The Uffizi was one of the quickest to enter the new space, perhaps unsurprisingly. Under its upstart director Eike Schmidt, the home of Botticelli’s The Birth of Venus has also been quick to jump on TikTok and even launched playful cooking shows during lockdown. Enthusiastically entering the NFT arena, it sold Doni Tondo for €140,000 ($170,000), taking a 50/50 split of the profits with their technology partner Cinello.
At the time of the drop, the museum announced they would also put NFTs of other classics in the collection up for sale: Birth of Venus, Raphael’s Madonna del Granduca, and Caravaggio’s Bacchus were all on the list to be turned into tokens.
“There is a component of spreading knowledge of these works of art,” Schmidt told Midnight Publishing Group News. “But just as in the past you could not run a museum through the sale of posters and postcards, we won’t be able to run a museum of the future through digital twins.”
The upcoming sales are being put on hold, according to Schmidt while the Italian culture ministry looks into legislation on digital sales and, in particular, NFT reproductions of works owned by national museums. “Hopefully [we do not have to wait] for too long, because we do not want to miss the next phase of our sale,” he said. (The culture ministry did not answer repeated requests for more information about their possible legislation.)
While he looks forward to continuing with its NFT sales (pending the government go-ahead), he is also sure that the real value of NFTs for museums lies elsewhere. “The blockchain technology is far more interesting for new creations of works of art and for other sectors of the museum, such as ticket sales and smart contracts. We are looking into that actively.”

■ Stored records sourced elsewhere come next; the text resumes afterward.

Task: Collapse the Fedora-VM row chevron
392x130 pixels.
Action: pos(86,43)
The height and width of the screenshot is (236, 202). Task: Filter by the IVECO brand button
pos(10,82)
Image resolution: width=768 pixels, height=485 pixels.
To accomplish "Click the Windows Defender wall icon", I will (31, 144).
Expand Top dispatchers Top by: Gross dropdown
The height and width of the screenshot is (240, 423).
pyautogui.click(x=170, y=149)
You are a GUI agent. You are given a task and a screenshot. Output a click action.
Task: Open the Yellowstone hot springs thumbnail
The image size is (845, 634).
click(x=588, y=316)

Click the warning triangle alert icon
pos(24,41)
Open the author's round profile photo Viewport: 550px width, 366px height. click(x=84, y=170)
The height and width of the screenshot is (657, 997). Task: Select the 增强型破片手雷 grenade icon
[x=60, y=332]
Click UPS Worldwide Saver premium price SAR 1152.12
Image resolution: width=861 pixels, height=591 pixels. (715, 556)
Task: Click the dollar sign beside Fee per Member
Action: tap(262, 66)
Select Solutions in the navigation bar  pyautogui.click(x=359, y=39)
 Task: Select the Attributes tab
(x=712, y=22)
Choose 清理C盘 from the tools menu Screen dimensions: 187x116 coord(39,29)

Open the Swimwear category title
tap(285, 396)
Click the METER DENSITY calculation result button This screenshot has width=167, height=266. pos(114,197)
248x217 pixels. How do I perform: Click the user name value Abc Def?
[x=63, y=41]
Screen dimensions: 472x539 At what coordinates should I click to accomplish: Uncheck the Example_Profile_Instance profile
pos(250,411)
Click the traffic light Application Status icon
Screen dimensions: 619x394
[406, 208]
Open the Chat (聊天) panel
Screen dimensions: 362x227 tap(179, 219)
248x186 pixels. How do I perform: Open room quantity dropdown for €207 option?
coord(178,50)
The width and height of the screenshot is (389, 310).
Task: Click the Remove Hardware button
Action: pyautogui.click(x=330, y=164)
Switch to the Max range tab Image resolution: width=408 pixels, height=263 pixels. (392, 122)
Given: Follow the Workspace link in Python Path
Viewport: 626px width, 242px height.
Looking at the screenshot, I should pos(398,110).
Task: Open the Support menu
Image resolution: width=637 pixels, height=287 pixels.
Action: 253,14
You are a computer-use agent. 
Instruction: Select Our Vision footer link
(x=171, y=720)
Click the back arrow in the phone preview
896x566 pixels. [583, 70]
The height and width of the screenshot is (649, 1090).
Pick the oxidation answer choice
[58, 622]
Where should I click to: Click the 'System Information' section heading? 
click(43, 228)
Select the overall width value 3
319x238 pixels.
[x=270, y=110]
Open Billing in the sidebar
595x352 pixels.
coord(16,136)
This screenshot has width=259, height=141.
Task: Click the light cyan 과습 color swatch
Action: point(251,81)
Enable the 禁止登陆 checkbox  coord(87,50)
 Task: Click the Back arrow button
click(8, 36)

In a recent discussion at Studio Bonn, artist Hito Steyerl laid out her skepticism about blockchain, crypto, and NFTs, as well as the cultural sphere’s optimism about them. “The centralization of power is happening within the crypto-sphere,” warned the artist.
In fact, she announced that she has been “squatting” on Ethereum addresses of cultural institutions like the Humboldt Forum, Berlin, and the Bundeskunsthalle, a major cultural institution in Bonn. “The entire art world is mine,” she quipped.
Steyerl’s point, though symbolic, raises important questions about the ethics around privatizing objects, public goods, or just space in general on the blockchain. Should institutions really be selling off original digital versions of their works into private hands?
Bailey, who advised the Whitworth and has helped the museum incorporate the NFT sale into their programming, urges other museums to harness this moment for engagement and education. But he also advises caution—do not sign your art away too quickly.
“Make sure you understand what NFTs are and the role they will play in the future before you sign away your rights to the NFTs in your collection,” he said. “I use the example of Walt Disney, who in the 1930s refused to sign his rights to television away even though most people had no idea what it was at the time. By 1966, it was estimated that an astronomical 100 million people were tuning in to watch Disney television shows.”
Navigating the stickier issues of the NFT boom while taking advantage of its opportunities will be a balancing act. One must commend the various institutions who are sticking their necks out, and willing to make the first mistakes that others can learn from. In fact, the Whitworth is currently planning to chronicle all the highs and lows of its NFT sales in an upcoming exhibition in 2023 on the subject of economics and art exhibitions.
“The great unknown is the perpetual nature of the blockchain,” Hudson said. “What does it mean to have a work functioning in perpetuity? One of our jobs is to disseminate images… This is a way of doing that. We are taking an image from 1827 and making it operate in the world anew.”